(Records from a dataset)
------------------------------------------------------------------------
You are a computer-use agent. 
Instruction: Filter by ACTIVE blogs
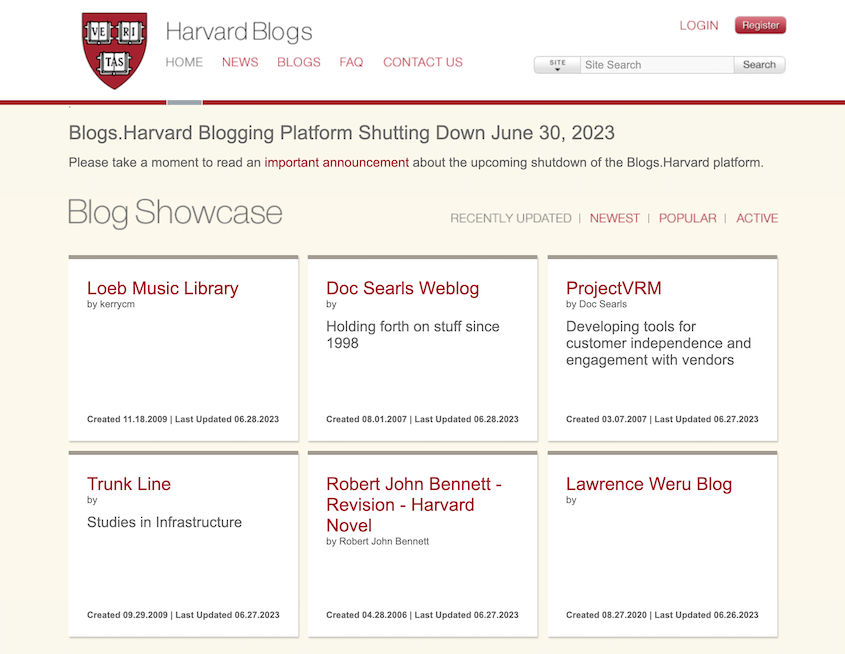(757, 218)
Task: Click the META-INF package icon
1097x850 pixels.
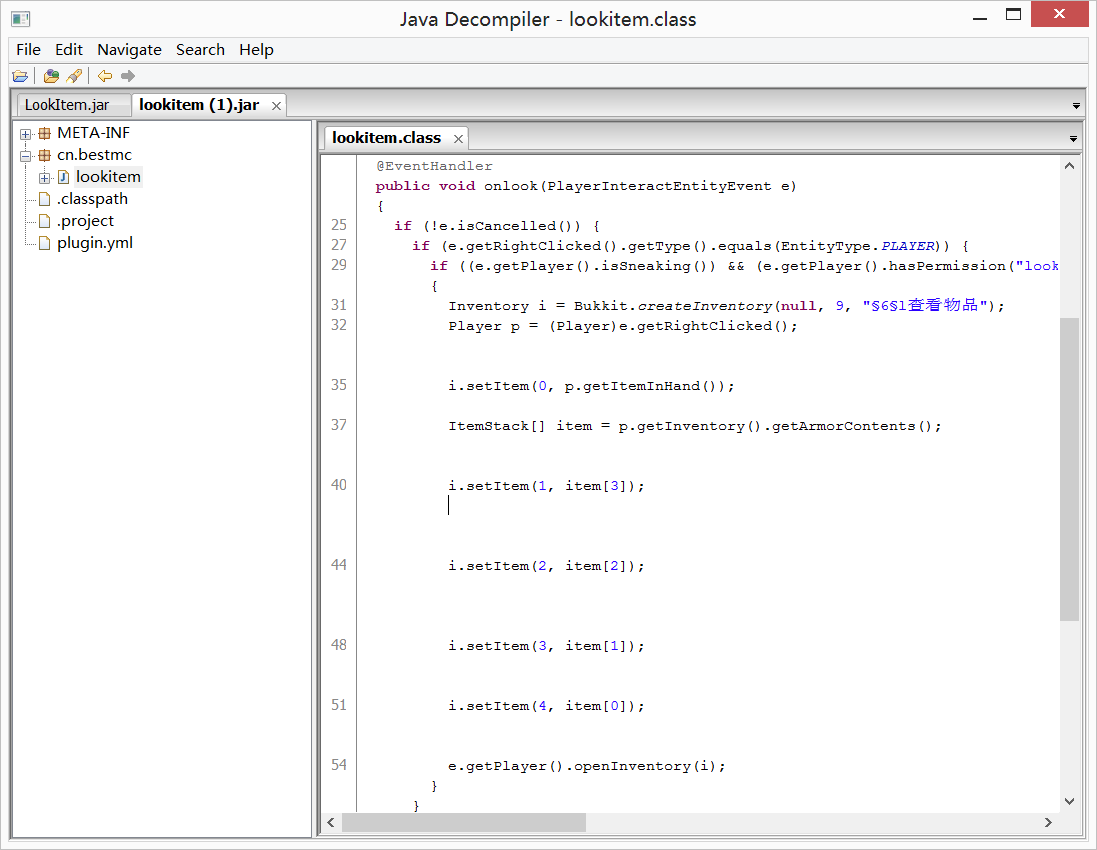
------------------------------------------------------------------------
- [REQUIRED WORK]
Copy out every line of the entries word for word, but leave out the pictures.

- [RESULT OF THE TASK]
You are a computer-use agent. 
Instruction: Filter by ACTIVE blogs
(757, 218)
Task: Click the META-INF package icon
1097x850 pixels.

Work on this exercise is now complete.